Nous avions la chance d’avoir à Nantes, à cette époque, une annexe de la Cinémathèque de Paris. C’était un lieu de découverte du cinéma qui sortait de la marchandise cinématographique à laquelle sont condamnés les gens de mon espèce.
Raoul Ruiz était présent à la projection. Il y avait à voir « l’hypothèse du tableau volé », « dialogue d’exilés », et peut-être « colloque de chiens ».
Les films étaient un bonheur de beauté, de lucidité, d’humour.
C’était une écriture cinématographique, pas une collection d’idées, un discours, de la littérature ou des bavardages.
Les échanges avec Raoul Ruiz, à la suite de la projection étaient simples, généreux, intelligents.
Je me souviens juste d’un reproche qui lui avait été fait, de délaisser « le peuple ». Il a simplement expliqué qu’il ne pouvait pas faire parler des paysans bretons de par son origine chilienne, qu’au Chili il aurait pu faire un film avec des paysans chiliens. En France, il ne pouvait rencontrer les gens que par le cinéma, par ce qu’il connaissait, par des éléments plus universels.
Il était étonnant que cette réflexion sur l’engagement au côté du « peuple » est été faite, le film « dialogue d’exilés » étant une belle illustration cinématographique du rapport entre les petites gens et les intellectuels en France.
Si je ne trompe pas, le personnage expliquait comment les Chiliens en exil se rencontraient, quelle que soit leur origine sociale, et comment, peu à peu, les intellectuels s’intégraient à l’élite culturelle française, et comment les gens issus de couches sociales « inférieures », selon la culture dominante, glissaient dans la galère. Alors le Chili ne comptait plus et les intellectuels n’avaient plus aucun rapport avec les prolos.
____
Selon le texte, de quelle institution Nantes avait-elle une annexe à cette époque ?

§ DONNÉES FOURNIES:
____
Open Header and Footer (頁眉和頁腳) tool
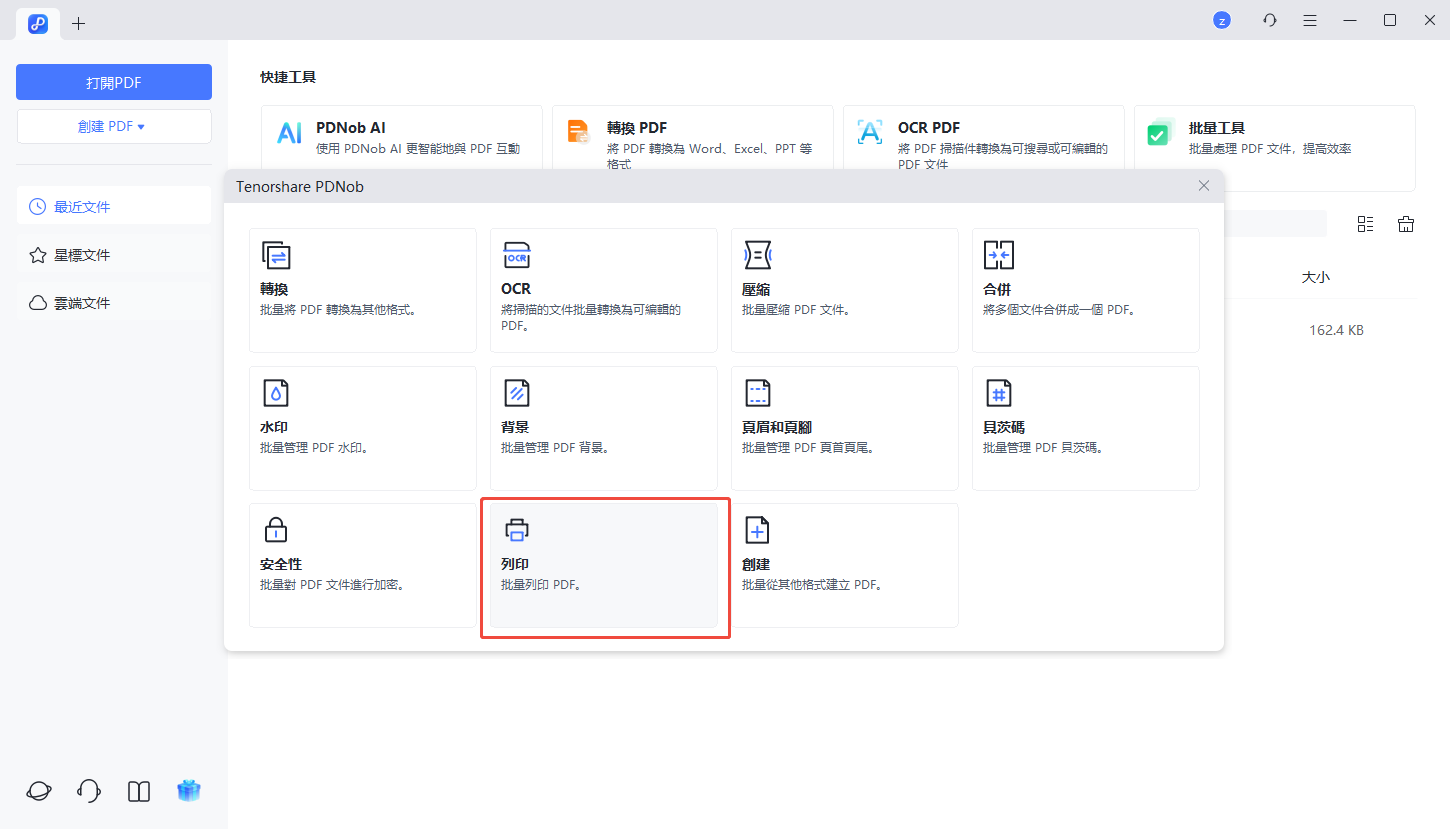The image size is (1450, 829). pos(844,428)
____
§ RÉPONSE CI-DESSOUS: De la Cinémathèque de Paris.